_Given entries:_
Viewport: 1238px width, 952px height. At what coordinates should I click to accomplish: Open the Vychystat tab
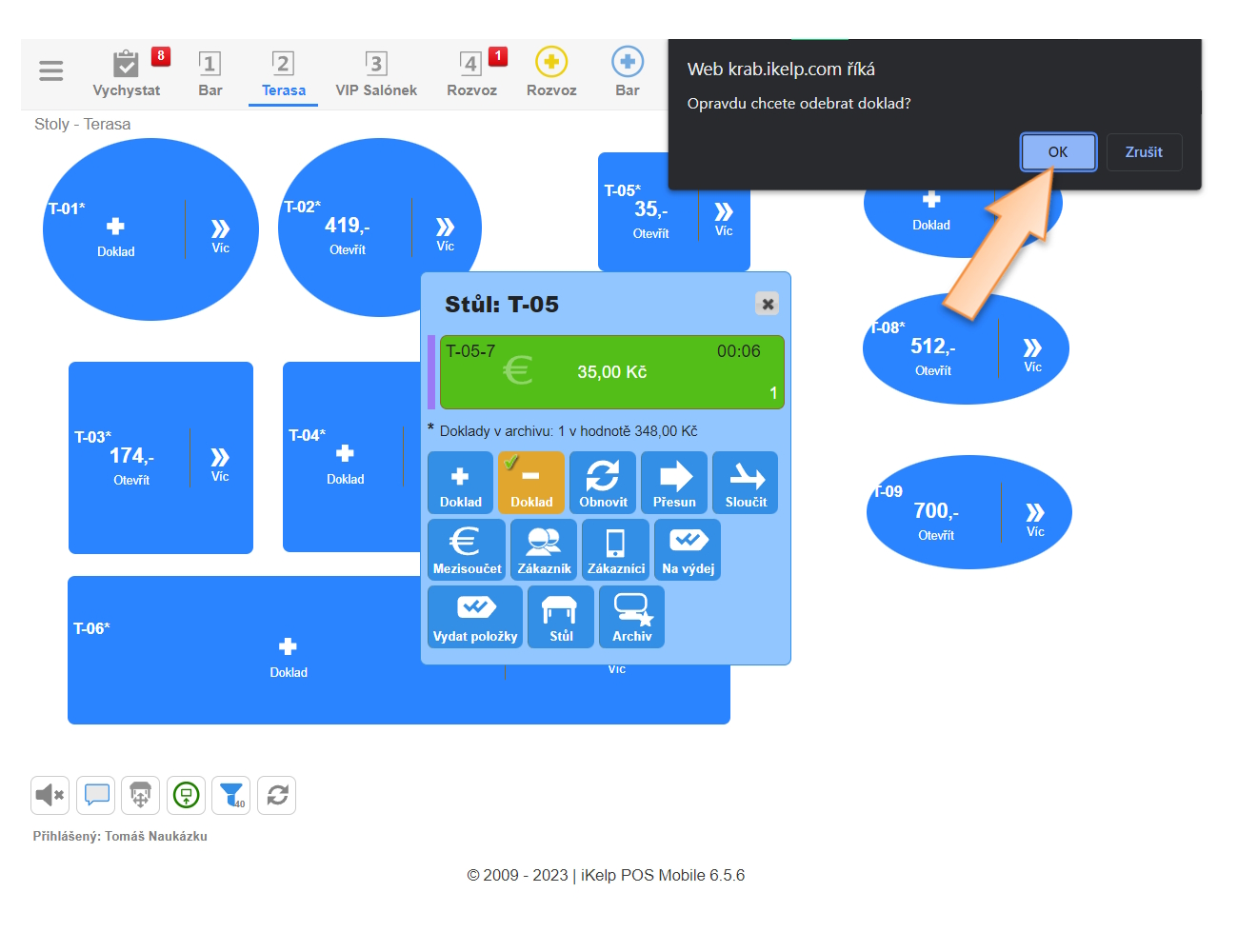[x=126, y=74]
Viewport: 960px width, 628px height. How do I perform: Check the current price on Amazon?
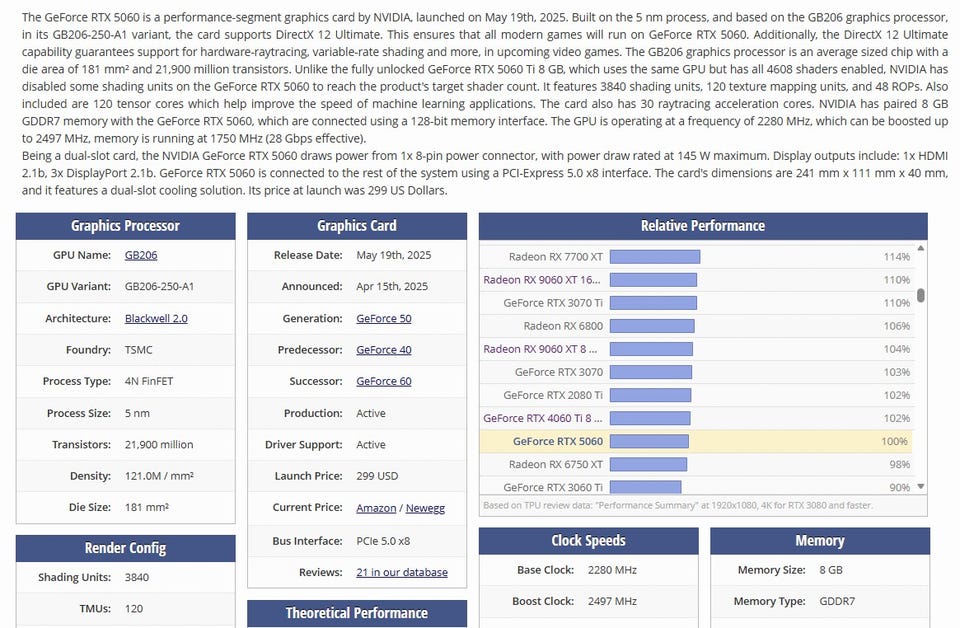click(376, 508)
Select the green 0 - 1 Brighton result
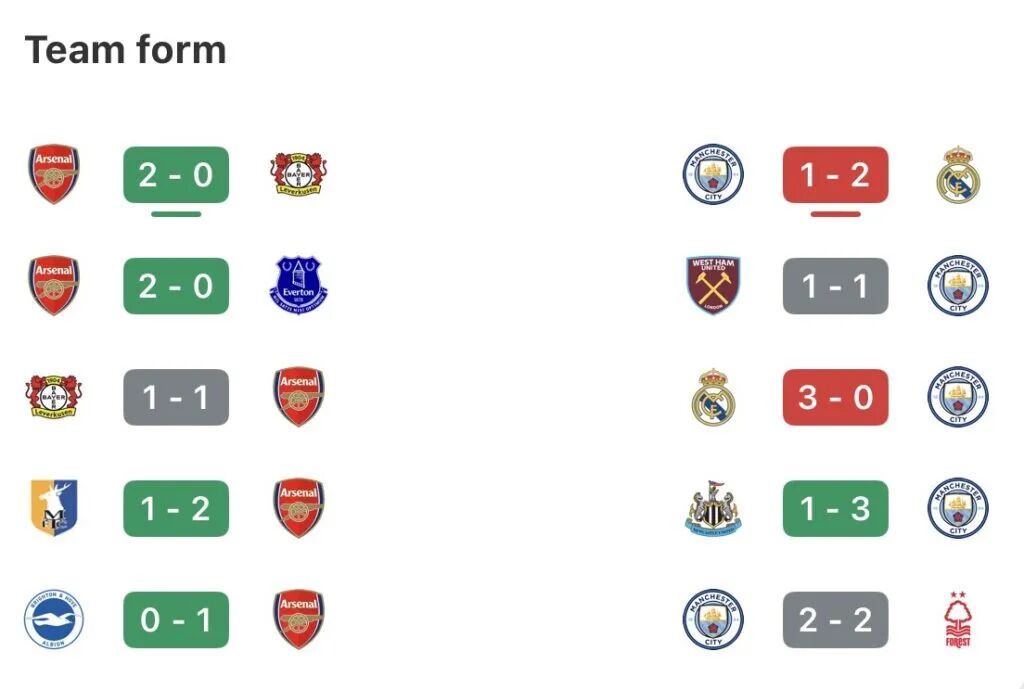Image resolution: width=1024 pixels, height=689 pixels. [x=176, y=620]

_The problem:_ Leaving the pictures aside, write out the entries above exactly.

_Task response:_
Viewport: 1238px width, 952px height. At what coordinates should I click to accomplish: Open the Vychystat tab
[x=126, y=74]
Viewport: 960px width, 628px height. How do I perform: Check the current price on Amazon?
click(376, 508)
Select the green 0 - 1 Brighton result
Image resolution: width=1024 pixels, height=689 pixels. [x=176, y=620]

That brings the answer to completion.